The allele frequencies are for which we show results below are:
p1 = 0.421, 0.154, 0.055, 0.197, 0.062, 0.043, 0.094, 0.343, 0.314, 0.024, 0.35, 0.344, 0.076, 0.406, 0.325, 0.369, 0.413, 0.033, 0.242, 0.027
p2 = 0.03, 0.423, 0.052, 0.407, 0.157, 0.038, 0.285, 0.4, 0.172, 0.352,0.013, 0.300, 0.200, 0.095, 0.425, 0.104, 0.154, 0.365, 0.184, 0.060

The population Hudson FST estimate is 0.138, again very similar similar as in the five and ten SNP cases.

The sampling distributions narrow even further with 20 SNPs. Even using only 4 diploid individuals is starting to look reasonable with this window size. And with 20 diploid individuals, we are getting very accurate FST estimates, with standard deviation of only 0.02.

It can be overwhelming to try to compare all the above results. Luckily, because the mean population FST value was very similar in the above examples, it makes sense to overlay the inferred probability density plots to see all the results at a glance in a single plot.

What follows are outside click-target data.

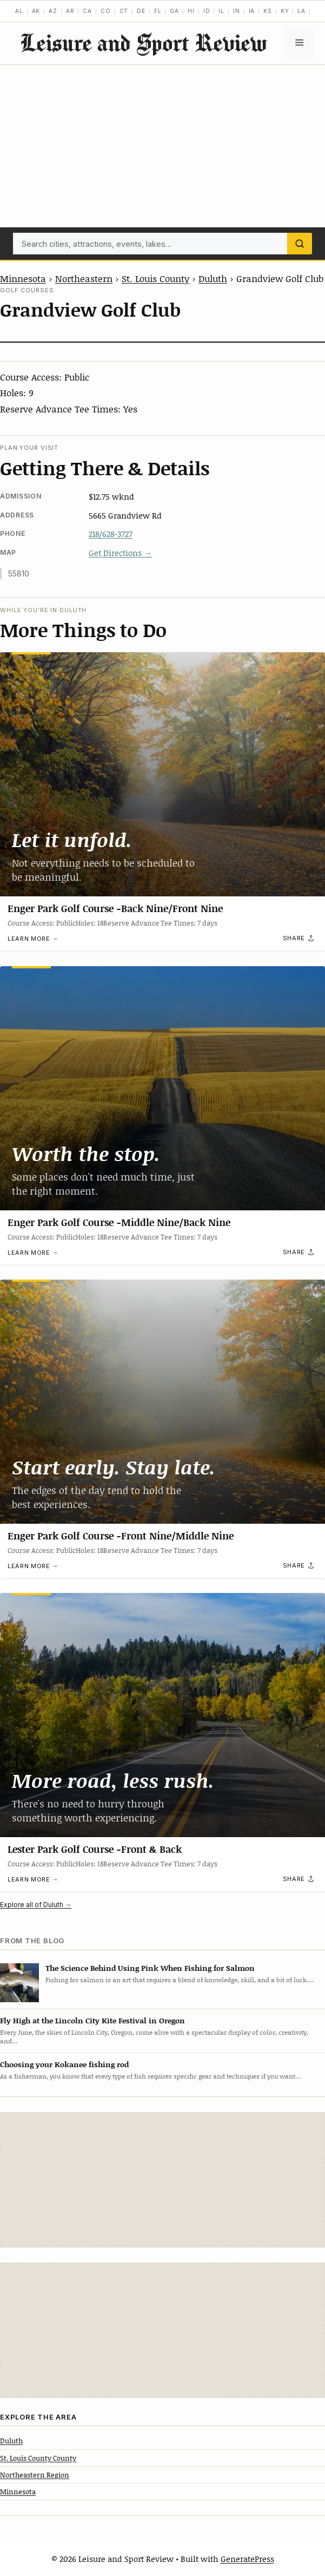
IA (252, 11)
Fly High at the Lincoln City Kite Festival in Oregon (92, 2020)
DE (141, 11)
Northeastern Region (34, 2475)
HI (191, 11)
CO (106, 11)
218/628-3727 (110, 534)
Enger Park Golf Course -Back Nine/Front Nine (115, 908)
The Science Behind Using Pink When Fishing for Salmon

See the density overlay of results for different window sizes

Q Considering the above results, how does that inform you about experimental/analysis choices regarding the number of individuals to sequence and appropriate window size? Lets discuss this in the class.


5) Conclusions and outlook

In this activity, you have explored a number of simple statistical concepts, such as probabilities, likelihood, probability distributions (Binomial, Poisson), and distribution functions in the context of evolutionary genomics. You have also seen how you can gain information about probabilities using a number of simple, but powerful functions implemented in the R environment for statistical computing. Such insights can inform your experimental design choices (e.g., sequencing instrument, depth of coverage, number of individuals sequenced from each population), and they can also help you to evaluate the strength of evidence provided by your data.

Having explored base calling error rates, finite read sampling, and finite sampling of individuals, you might be wondering how to combine these sources of uncertainty into a unified framework. This is indeed possible, and the math is not so complicated, but it is beyond the scope of this introductory exercise.

In practice, variant callers such as GATK and bcftools integrate base calling errors and depth of coverage information into the Genotype Quality field.